[Introduction]  [Signal arithmetic]  [Signals and noise]   [Smoothing]   [Differentiation]  [Peak Sharpening]  [Harmonic analysis]   [Fourier convolution]  [Fourier deconvolution]  [Fourier filter]  [Wavelets]   [Peak area measurement]  [Linear Least Squares]  [Multicomponent Spectroscopy]  [Iterative Curve Fitting]  [Hyperlinear quantitative absorption spectrophotometry] [Appendix and Case Studies]  [Peak Finding and Measurement]  [iPeak]   [iSignal]  [Peak Fitters]   [iFilter]  [iPower]  [List of downloadable software]  [Interactive tools]

     

Appendix R. Signal and Noise in the Stock Market?  Added September 2016, updated June 2020.

From a signal-to-noise perspective, the stock market is an interesting example. A national or global stock market is an aggregation of large numbers of buyers and sellers of shares in publicly traded companies. They are described by stock market indexes, which are computed as the weighted average of a large number of selected stocks. For example, the S&P 500 index is computed from the stock valuations of 500 large US companies. Millions of individuals and organizations participate in the buying and selling of stocks on a daily basis, so the S&P 500 index is a prototypical "big data" conglomerate, reflecting the overall value of 500 of the largest companies in the largest stock market on earth. Other stock indices, such as the Russel 2000, include an even larger number of smaller companies.
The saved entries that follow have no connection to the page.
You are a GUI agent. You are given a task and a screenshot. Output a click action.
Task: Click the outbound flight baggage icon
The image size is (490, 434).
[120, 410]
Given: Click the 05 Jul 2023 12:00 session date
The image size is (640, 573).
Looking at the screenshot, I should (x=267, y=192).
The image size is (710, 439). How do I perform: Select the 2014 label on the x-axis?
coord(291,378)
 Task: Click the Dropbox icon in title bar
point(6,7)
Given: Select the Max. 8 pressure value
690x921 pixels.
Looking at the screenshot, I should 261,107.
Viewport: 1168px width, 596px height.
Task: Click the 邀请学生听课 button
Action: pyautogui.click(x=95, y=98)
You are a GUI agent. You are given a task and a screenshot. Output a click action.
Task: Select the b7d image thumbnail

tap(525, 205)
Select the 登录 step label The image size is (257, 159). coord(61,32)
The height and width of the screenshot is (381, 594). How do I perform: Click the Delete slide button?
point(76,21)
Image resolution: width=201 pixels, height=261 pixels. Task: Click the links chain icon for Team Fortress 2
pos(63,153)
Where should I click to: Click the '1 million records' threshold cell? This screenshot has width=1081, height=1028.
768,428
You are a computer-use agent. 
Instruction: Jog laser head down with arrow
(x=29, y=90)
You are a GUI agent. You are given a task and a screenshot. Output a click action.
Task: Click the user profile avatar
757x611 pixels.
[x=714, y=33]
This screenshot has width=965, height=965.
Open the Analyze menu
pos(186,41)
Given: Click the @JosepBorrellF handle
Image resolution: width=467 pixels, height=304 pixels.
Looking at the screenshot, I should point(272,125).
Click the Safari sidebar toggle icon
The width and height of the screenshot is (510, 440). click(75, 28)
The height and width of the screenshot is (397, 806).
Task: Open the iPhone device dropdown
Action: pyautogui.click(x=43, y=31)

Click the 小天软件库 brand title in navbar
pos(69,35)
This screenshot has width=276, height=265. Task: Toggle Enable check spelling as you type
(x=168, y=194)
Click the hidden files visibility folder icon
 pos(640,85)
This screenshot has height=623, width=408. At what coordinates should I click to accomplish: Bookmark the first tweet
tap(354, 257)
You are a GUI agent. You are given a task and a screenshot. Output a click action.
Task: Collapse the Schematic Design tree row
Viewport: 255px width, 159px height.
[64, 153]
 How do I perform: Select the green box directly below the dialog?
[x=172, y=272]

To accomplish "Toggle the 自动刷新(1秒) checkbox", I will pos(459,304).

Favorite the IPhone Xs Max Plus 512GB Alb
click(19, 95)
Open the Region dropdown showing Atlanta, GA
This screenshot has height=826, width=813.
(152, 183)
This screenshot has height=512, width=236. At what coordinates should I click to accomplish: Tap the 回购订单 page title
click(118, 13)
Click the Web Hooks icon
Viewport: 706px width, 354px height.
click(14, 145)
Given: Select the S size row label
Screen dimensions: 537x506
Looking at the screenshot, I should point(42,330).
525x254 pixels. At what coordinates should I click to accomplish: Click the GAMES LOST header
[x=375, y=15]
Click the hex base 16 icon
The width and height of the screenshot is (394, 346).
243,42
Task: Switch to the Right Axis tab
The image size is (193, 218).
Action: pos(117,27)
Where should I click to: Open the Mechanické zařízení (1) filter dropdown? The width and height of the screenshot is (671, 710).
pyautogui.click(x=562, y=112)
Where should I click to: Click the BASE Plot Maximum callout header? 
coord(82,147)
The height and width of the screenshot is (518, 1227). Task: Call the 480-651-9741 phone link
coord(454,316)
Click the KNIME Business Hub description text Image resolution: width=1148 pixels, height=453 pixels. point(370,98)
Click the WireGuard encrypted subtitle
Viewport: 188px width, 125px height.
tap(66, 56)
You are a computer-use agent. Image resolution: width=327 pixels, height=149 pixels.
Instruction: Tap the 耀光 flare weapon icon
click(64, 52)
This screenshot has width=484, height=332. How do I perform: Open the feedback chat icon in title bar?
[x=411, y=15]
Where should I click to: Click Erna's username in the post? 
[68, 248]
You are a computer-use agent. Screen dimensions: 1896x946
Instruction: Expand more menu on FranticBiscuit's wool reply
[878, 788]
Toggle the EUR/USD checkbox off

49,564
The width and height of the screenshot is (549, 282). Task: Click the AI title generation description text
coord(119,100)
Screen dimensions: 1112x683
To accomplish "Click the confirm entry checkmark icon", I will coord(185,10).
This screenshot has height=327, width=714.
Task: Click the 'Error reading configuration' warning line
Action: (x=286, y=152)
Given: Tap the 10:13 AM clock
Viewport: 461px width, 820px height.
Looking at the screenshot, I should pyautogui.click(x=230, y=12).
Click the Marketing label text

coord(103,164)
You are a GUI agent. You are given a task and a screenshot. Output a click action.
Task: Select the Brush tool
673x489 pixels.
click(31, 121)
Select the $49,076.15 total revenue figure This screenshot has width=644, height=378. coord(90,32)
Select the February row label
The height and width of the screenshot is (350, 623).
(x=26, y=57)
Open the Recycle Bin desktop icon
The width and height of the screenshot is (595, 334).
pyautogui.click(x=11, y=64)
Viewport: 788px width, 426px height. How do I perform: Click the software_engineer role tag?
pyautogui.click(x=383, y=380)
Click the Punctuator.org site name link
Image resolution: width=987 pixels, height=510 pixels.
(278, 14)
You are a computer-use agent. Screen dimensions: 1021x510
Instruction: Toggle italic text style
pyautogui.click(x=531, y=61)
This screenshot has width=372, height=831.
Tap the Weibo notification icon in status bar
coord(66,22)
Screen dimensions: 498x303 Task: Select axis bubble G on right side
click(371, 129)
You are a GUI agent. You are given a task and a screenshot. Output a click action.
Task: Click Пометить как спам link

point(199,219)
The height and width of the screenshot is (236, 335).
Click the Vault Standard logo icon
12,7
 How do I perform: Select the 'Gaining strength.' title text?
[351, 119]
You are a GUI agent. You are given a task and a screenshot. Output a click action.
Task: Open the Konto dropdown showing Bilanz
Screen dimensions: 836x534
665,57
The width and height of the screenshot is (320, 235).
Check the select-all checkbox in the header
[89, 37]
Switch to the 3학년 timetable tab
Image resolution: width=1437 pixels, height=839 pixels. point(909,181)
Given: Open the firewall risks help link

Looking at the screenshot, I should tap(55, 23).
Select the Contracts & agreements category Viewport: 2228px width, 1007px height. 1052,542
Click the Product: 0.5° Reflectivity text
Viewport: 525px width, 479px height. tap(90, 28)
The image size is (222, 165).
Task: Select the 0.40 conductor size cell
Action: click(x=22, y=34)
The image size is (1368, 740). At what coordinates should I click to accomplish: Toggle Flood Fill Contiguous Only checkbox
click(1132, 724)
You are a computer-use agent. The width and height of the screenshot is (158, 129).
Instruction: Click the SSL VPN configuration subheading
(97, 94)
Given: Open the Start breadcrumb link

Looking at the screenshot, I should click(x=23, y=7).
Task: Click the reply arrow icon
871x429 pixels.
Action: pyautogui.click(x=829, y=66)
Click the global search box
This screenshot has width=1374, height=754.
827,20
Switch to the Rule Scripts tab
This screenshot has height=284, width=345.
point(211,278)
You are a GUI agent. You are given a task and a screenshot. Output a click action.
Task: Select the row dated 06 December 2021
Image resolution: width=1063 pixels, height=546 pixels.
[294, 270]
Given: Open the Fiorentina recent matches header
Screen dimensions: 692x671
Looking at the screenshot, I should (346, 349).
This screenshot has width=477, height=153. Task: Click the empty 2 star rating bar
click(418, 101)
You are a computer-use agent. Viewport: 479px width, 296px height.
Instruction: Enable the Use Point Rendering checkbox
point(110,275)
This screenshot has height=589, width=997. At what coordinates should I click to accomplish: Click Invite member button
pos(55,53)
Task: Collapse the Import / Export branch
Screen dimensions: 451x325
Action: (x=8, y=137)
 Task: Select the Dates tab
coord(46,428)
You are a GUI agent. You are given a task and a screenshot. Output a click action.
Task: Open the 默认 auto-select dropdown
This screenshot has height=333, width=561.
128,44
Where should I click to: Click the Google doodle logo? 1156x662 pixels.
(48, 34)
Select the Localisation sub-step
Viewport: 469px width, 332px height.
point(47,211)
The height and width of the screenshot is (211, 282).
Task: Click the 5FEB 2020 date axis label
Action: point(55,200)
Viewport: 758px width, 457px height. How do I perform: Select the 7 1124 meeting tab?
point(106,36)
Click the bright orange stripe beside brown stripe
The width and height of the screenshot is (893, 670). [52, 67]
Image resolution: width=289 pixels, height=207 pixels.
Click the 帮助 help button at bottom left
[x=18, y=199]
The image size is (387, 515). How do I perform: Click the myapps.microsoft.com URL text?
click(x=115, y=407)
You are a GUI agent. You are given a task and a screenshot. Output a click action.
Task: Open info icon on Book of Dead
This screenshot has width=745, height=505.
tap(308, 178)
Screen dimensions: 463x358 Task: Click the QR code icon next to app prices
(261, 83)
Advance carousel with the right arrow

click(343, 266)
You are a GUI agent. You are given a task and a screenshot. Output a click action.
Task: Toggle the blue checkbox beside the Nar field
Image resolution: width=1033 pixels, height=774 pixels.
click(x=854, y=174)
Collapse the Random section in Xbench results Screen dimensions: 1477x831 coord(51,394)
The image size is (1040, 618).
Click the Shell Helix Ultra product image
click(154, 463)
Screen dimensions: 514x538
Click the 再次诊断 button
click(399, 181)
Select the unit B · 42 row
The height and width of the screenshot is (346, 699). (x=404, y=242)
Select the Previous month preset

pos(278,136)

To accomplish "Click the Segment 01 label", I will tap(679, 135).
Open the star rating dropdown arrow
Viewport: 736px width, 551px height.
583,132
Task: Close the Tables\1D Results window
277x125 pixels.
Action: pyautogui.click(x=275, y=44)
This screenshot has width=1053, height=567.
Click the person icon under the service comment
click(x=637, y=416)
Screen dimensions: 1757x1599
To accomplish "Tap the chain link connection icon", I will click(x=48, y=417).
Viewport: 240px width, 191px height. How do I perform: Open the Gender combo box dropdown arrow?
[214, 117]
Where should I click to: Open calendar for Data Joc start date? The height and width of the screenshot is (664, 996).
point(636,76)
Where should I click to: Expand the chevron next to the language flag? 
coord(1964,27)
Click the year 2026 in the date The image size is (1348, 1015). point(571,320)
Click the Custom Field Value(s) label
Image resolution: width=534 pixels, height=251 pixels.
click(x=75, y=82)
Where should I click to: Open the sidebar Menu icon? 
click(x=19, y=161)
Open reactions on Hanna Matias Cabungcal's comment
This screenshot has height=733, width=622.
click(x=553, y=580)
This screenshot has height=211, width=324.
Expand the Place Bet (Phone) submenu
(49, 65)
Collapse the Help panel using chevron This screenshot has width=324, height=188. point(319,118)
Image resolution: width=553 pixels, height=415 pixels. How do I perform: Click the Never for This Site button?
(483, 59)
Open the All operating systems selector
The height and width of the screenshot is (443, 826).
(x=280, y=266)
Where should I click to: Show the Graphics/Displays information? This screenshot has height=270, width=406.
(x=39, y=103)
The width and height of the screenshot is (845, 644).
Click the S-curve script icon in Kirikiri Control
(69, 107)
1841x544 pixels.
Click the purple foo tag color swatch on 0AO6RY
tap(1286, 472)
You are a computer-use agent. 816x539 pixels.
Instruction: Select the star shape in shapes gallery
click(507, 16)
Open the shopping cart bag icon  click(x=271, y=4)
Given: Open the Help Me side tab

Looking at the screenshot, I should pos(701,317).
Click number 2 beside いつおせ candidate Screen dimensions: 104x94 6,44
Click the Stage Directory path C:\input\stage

Individual stocks can fail or fall drastically in value, but the market indexes average out the performance of hundreds of companies.

A plot of the daily value, V, of the S&P 500 index vs time, T, from 1950 through September of 2016 is shown in the following graphs.

          

Each plot contains 16608 data points, one for each business day, shown in red. The graph on the left plots V and the graph on the right plots the natural logarithm of V, ln(V). There are considerable up-and-down fluctuations over time that can be related to historical events: the oil crisis of the 1970s, the tech boom and bust of 2000, the subprime mortgage crisis of 2008. Still, the long-term trend of the value is upwards - the current value is over 100 times greater than its value in 1950. This is basically why people invest in the stock market, because on average, over the long run, stock values usually go up. The most common way to model this overall long-term increase over time is based on the equation for compound interest that predicts the growth of investments that have a constant rate of return, such as savings accounts or certificates of deposit:

V = S*(1 + R)T

where V is the value, S is the starting value, R is the annual rate of return, and T is time. By itself, this expression would yield a smooth curve, without all the peaks and dips. The values of S and R that result in the best fit to the stock market data (shown by the blue lines in the graphs) can be determined in two ways:


(1) directly, using the iterative curve fitting method, shown on the left above, or
(2) by taking the logarithm of the values and fitting those to a straight line, shown on the right above.

FitSandP.m is a Matlab/Octave script that performs both of these calculations using the data in SandPfrom1950.mat. When applied to the S&P 500 index data, the rate of return R is about 0.07 (or 7%), but interestingly these two methods give slightly different results, even though the exact same data are used for both, and even though both methods yield the same 7% rate if applied to noiseless synthetic data calculated from this expression. This difference between methods is caused by the irregularities in the stock data that deviate from a smooth line - in other words, the noise - and it is exacerbated by the large range of the value data V over time and by the fact that the average return from 1950 to 1983 is slightly lower than that from 1983 to 2016.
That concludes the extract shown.